■ **PROBLEM DETAILS**
Nothing but the lines from the one containing "Task: Open the Animations ribbon tab" through the one containing "This screenshot has height=912, width=1080.", both included, should be given again, each exactly as written below.

■ **DATASET EXCERPTS**

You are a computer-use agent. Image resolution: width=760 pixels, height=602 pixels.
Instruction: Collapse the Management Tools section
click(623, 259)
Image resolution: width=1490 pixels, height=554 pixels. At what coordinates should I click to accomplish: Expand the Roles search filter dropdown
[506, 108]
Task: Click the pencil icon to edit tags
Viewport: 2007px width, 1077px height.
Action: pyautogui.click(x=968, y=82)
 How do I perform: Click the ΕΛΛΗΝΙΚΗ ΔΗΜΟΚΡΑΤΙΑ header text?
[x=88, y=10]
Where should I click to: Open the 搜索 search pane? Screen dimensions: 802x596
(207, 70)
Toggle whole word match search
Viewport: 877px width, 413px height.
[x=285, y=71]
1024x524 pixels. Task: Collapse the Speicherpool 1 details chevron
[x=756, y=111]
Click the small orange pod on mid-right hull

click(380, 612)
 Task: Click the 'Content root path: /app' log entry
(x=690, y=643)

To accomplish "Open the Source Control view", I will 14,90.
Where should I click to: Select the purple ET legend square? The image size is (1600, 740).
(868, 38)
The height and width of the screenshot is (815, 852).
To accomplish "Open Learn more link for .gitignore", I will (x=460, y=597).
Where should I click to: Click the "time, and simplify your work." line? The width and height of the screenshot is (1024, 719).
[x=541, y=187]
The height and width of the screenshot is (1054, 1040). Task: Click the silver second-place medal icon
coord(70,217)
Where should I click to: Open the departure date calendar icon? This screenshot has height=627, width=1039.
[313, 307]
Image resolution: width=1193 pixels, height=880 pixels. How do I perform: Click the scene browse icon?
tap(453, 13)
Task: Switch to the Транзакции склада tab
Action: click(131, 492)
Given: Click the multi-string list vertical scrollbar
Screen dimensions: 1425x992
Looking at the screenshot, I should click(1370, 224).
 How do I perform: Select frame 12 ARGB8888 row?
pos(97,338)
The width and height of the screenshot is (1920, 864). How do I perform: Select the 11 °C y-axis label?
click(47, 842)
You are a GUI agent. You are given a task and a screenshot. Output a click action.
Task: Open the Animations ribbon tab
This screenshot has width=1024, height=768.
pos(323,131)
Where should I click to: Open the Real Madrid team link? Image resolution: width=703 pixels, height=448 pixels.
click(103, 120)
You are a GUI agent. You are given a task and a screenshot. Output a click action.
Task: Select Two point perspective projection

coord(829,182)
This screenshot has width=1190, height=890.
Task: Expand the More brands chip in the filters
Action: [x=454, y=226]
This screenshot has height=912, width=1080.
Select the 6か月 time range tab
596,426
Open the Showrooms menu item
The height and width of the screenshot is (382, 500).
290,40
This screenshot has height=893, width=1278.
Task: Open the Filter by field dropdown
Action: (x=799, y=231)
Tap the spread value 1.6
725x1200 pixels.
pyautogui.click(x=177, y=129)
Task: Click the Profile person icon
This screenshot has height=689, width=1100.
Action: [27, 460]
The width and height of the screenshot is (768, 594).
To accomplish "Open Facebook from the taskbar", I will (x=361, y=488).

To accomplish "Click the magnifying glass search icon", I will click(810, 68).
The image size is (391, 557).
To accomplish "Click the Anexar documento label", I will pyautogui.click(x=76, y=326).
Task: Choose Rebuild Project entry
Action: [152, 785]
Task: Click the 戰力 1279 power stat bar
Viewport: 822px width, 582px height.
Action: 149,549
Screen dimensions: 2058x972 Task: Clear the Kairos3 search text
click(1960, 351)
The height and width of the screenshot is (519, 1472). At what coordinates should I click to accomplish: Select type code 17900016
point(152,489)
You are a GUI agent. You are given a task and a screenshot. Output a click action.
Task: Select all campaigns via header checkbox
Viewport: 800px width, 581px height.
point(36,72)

■ **YOUR RESPONSE**
Task: Open the Animations ribbon tab
This screenshot has width=1024, height=768.
pos(323,131)
Where should I click to: Open the Real Madrid team link? Image resolution: width=703 pixels, height=448 pixels.
click(103, 120)
You are a GUI agent. You are given a task and a screenshot. Output a click action.
Task: Select Two point perspective projection

coord(829,182)
This screenshot has width=1190, height=890.
Task: Expand the More brands chip in the filters
Action: [x=454, y=226]
This screenshot has height=912, width=1080.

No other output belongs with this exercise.